The narrative voice is perfect—warm, winsome, and by turns funny and profoundly moving. I’ve already quoted his terse summary of the night he spent in the Channel after the sinking of the USS Meredith. Here’s the moment at Pearl Harbor when he emerges from the USS Raleigh’s boiler room:
I’d wanted to make the Navy my career. Of course, Pearl Harbor kind of decided that for me. I think Pearl Harbor was like a bad dream. There was a lot of concussion and a lot of confusion, people running here and people running there, bodies in the water and ships on fire. The Utah was tied next to us and had rolled over. I knew there were men trapped inside.
And later, as the second wave of Japanese attackers come:
The Japanese flew so close I saw one shake his fist at us and could see he was wearing a red tassel. I shook my first back at him and wished I’d had a shotgun. Instead, we were sitting dead in the water. We kept firing though, and were credited with downing six planes. We were the lucky ones, too.
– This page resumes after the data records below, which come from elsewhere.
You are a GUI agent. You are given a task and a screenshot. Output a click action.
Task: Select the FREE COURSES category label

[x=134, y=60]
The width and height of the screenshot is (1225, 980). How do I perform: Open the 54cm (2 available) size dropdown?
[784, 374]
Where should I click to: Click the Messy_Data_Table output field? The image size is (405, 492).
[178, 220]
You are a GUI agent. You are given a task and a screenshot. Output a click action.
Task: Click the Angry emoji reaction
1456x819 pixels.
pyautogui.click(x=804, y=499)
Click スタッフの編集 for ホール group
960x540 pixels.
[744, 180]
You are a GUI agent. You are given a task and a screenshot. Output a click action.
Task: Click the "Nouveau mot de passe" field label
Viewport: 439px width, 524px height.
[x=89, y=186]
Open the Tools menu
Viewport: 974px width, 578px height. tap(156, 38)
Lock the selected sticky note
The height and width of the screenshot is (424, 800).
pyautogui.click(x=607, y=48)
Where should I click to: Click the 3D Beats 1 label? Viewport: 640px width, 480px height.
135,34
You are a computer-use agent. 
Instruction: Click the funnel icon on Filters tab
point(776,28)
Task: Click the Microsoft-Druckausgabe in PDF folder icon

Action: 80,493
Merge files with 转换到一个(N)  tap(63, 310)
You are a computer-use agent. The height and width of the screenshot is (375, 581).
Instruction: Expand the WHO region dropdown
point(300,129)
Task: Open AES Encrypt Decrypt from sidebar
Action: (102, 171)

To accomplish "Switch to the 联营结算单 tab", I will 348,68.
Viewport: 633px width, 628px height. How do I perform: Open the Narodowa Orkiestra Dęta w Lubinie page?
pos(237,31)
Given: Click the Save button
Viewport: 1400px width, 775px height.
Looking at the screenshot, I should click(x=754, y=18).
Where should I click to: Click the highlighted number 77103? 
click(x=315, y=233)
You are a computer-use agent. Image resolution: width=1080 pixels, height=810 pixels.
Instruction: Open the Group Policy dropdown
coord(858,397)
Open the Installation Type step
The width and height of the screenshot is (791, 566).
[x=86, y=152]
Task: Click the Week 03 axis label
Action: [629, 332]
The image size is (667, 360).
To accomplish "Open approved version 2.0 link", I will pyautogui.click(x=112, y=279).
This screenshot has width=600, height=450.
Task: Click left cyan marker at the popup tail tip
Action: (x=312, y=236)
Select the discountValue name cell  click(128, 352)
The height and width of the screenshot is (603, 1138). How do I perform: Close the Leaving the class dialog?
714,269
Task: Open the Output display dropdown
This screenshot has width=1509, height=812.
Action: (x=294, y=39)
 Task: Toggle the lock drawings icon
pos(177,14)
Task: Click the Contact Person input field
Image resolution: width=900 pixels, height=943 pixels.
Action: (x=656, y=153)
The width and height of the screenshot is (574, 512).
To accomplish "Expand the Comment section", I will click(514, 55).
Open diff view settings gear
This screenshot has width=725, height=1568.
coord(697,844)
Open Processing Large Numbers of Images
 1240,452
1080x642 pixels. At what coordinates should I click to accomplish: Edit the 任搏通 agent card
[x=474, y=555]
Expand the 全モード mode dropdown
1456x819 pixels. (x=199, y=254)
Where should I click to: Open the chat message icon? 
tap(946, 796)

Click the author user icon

Tom’s memories brim with such details—there are many, many more remarkable moments not only from his war years but from the rest of his life, and I want to leave plenty for y’all to discover.
Tom’s story is simply and extraordinarily told, a credit both to Tom for his storytelling abilities and the incredible life he led, and to Jay for the difficult task of shaping audio recordings into such a solid and compelling narrative. The effort—a sign of the gratitude Jay has brought to this project—has paid off. Stories in the End is a loving, grateful tribute both to a generation—fewer than half a million World War II veterans are still living, the book reminds us—and to an individual man, an exemplar of hard, humble work, duty and loyalty, and faith.